I'd love to see a world where professors hand out failing grades more liberally. I got really sick of seeing cheaters and whiners get their way when I was in college.

Comment Re:You're not willing to pay (Score 1) 285

I'm wondering what percentage of the price of a basket of strawberries is the labor to pick them. Assume that a good picker can pick, say, an average of 30 strawberries a minute if you include the time it takes to empty baskets and walk around to different rows of plants. What does that work out to in human touch time per basket? I'm thinking the cost of that basket is land, shipping, fertilizer, varous capital, and various labor. It seems like far too much is made of the harvesting effort just because it's the most visible and probably the most physically taxing.

Comment Re:Google's projects aren't afterthoughts (mostly) (Score 1) 359

How does it fit with Facebook's business model? Not sure. But if I were facebook, I'd be very concerned about my business model going away if there's an unpredictable shift in peoples' preferences WRT social networking. It seems like a lot of eggs to have in that one basket even though network effects are on their side right now. If I was sitting on a ridiculous amount of money with that one narrow business model, I'd be diversifying left and right. Maybe not at the $2B for Oculus pricepoint, but I'd be doing something like it.

Comment Re:danger vs taste (Score 1) 630

I've converted over to diet for the same reason. I used to hate diet soda as a kid, but as I've gotten older the slightly lighter finish without the lingering sugar glaze in my mouth is something I prefer. I drink soda rarely enough that it wouldn't matter from a calorie count perspective.

The Diet Coke / Mentos guys said that after much research on which sodas produced the best fountain for the dollar, they went with the diet version for the easy cleanup because the regular stuff left a lot more residue.
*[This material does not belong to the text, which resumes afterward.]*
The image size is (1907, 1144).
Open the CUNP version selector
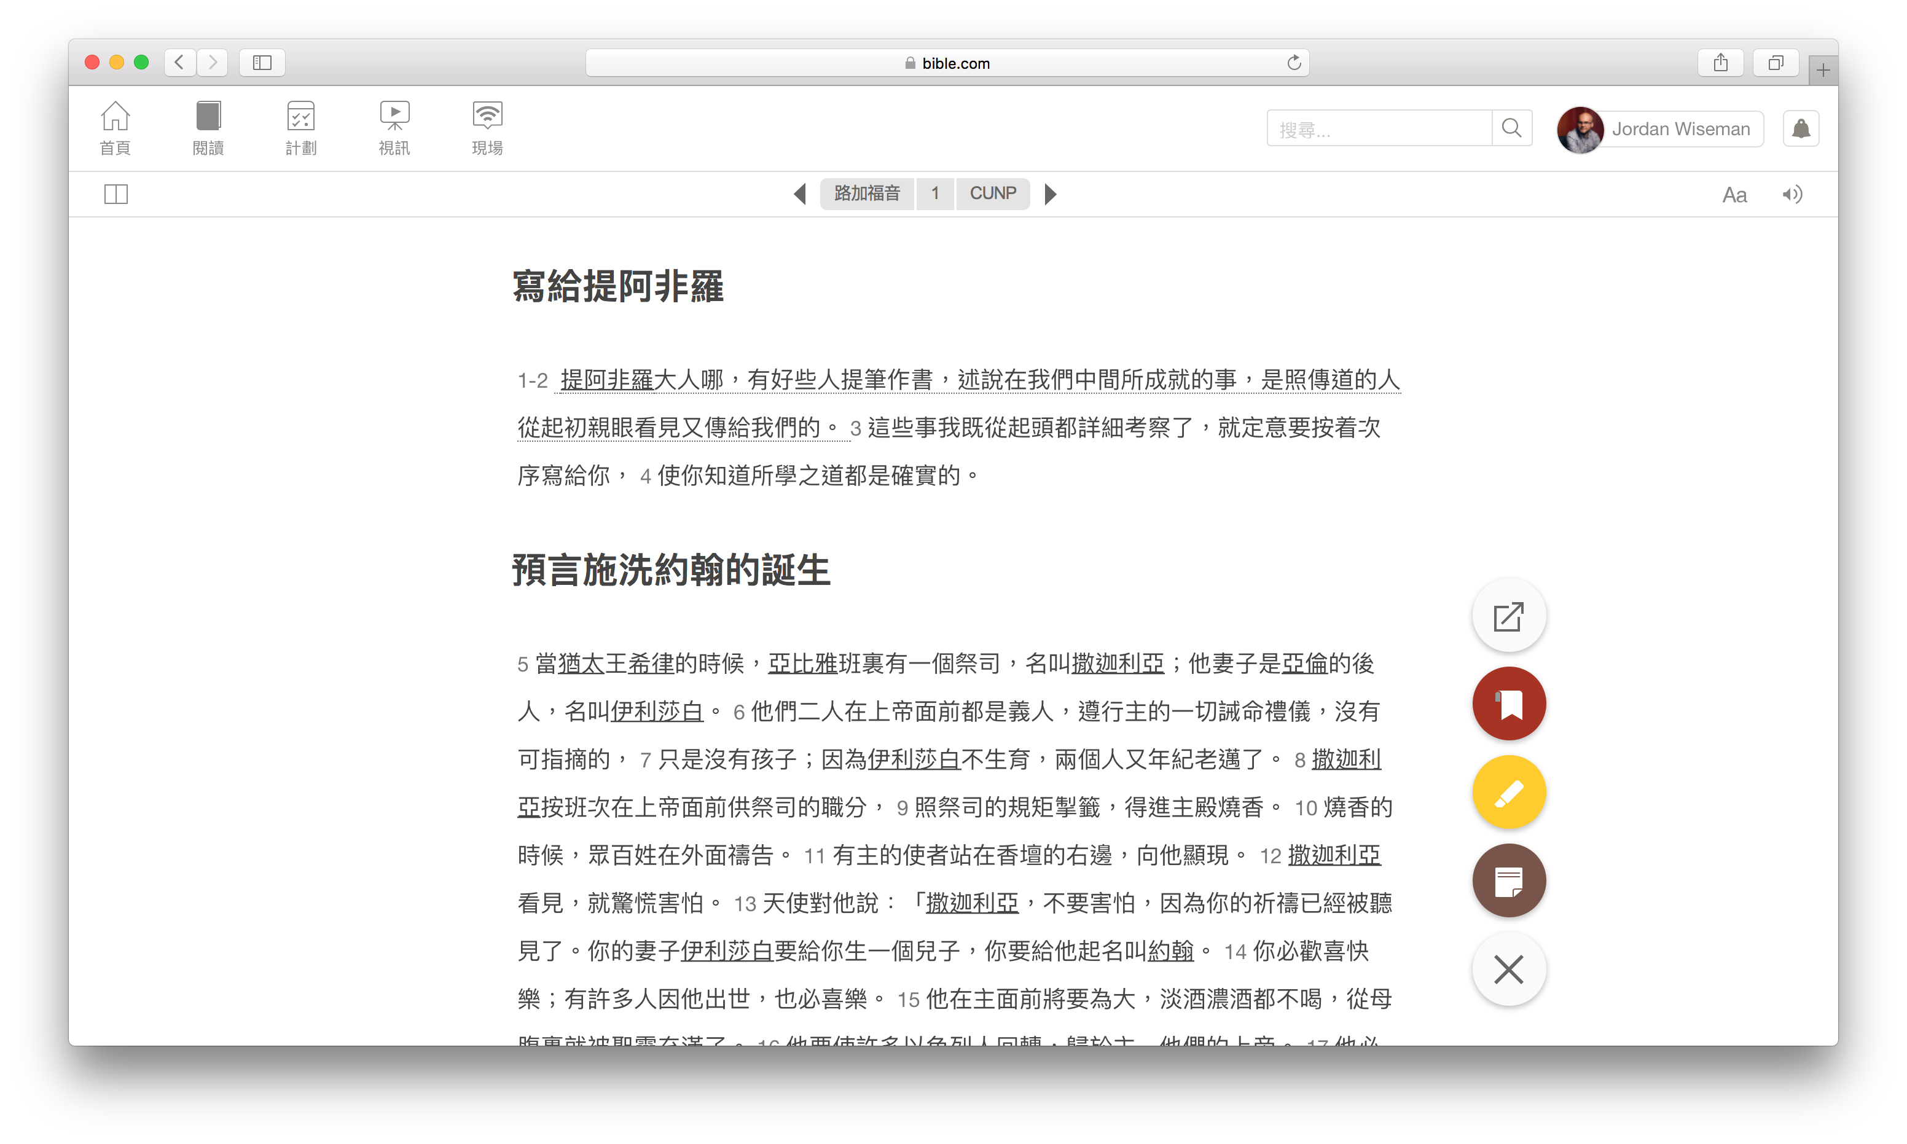click(x=992, y=193)
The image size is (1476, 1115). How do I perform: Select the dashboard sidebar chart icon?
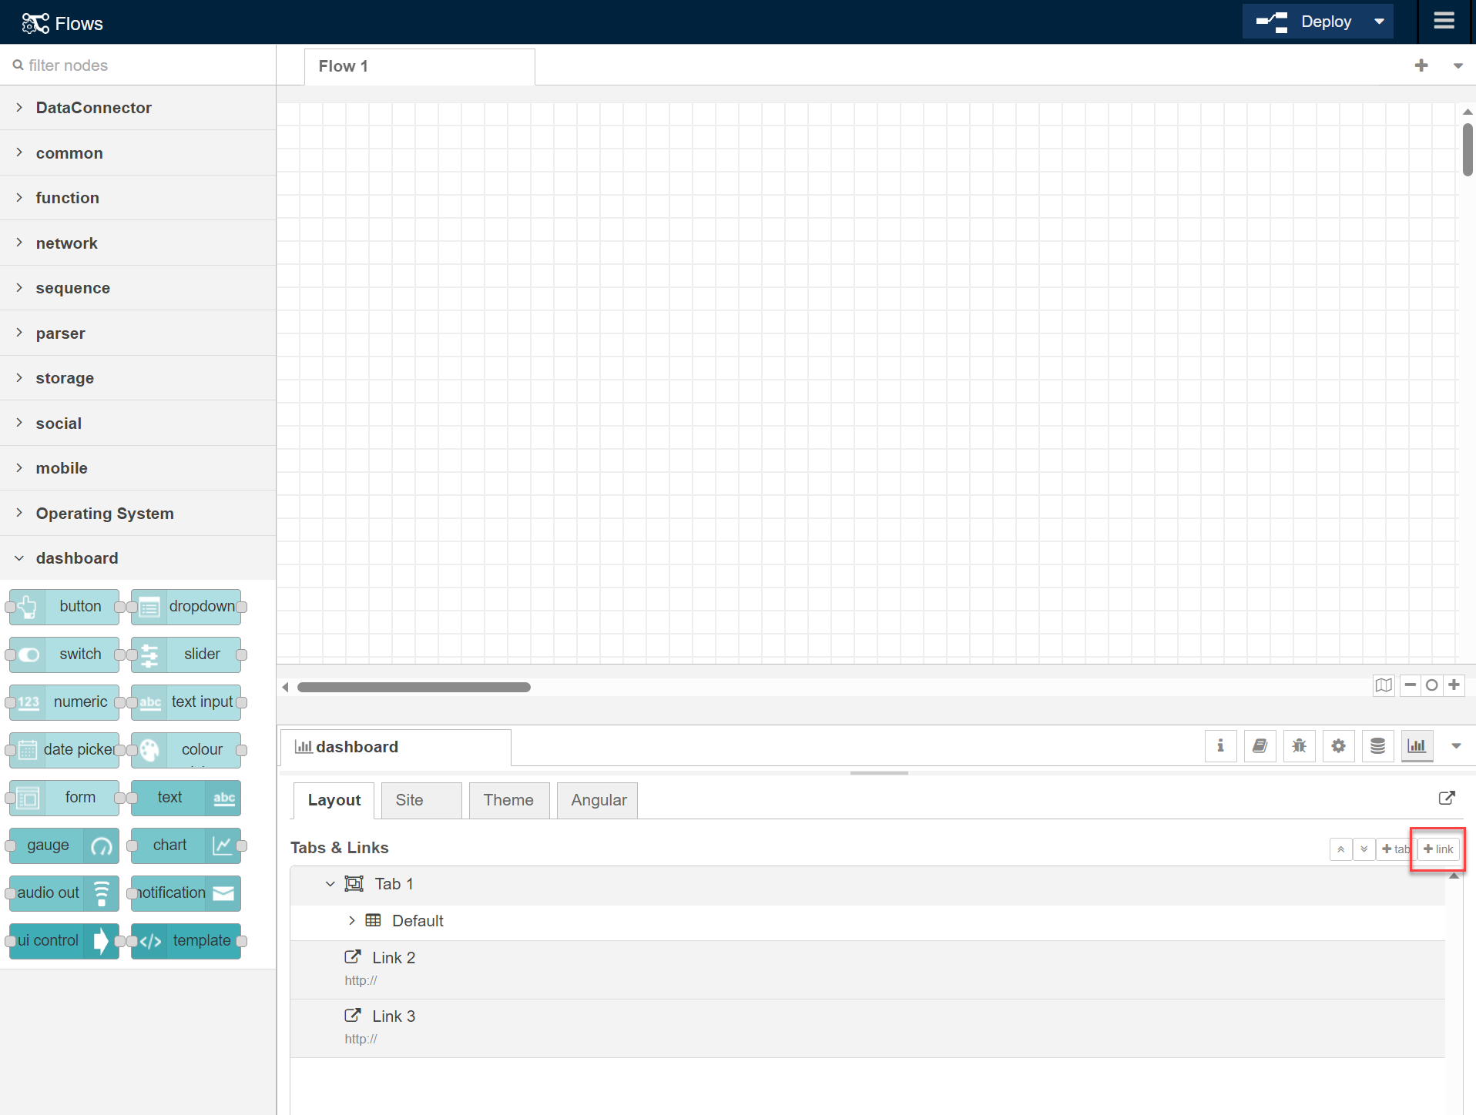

Comment Re:danger vs taste (Score 1) 630

As a friend of mine who lost a ton of weight says when anybody asks, "It's all just math." They start going into types of foods an this and that and he cuts them of. "Just math. The hard parts are knowing how many calories you need and actually knowing how many calories are in what you're eating. Once you've done that it's just a daily budget."

I think a lot of people seem to see diet drinks as negative calories instead of zero and it throws off their whole estimate. But the biggest problem is that they're eyeballing it and estimating how many calories they've eaten rather than really getting good numbers and keeping track. Study after study shows that people who estimate their calorie intake for the day are way off. You can't figure out calorie intake by using how guilty you feel about the whole pacakge as your metric.

Comment Re:danger vs taste (Score 1) 630

Seconded on skipping the fries. A decent burger gives me way more enjoyment per calorie than even the best fries. A burger and a half would be a way better meal for me than a burger and fries by just about any metric.

Comment Re:danger vs taste (Score 1) 630

I've heard this many times before, but not from any reputable sources. Do you know where the claim originally comes from? I can't help but think it sounds like something somebody just made up as a post-hoc explaination for why tomato juice is still OK but diet soda will kill us all.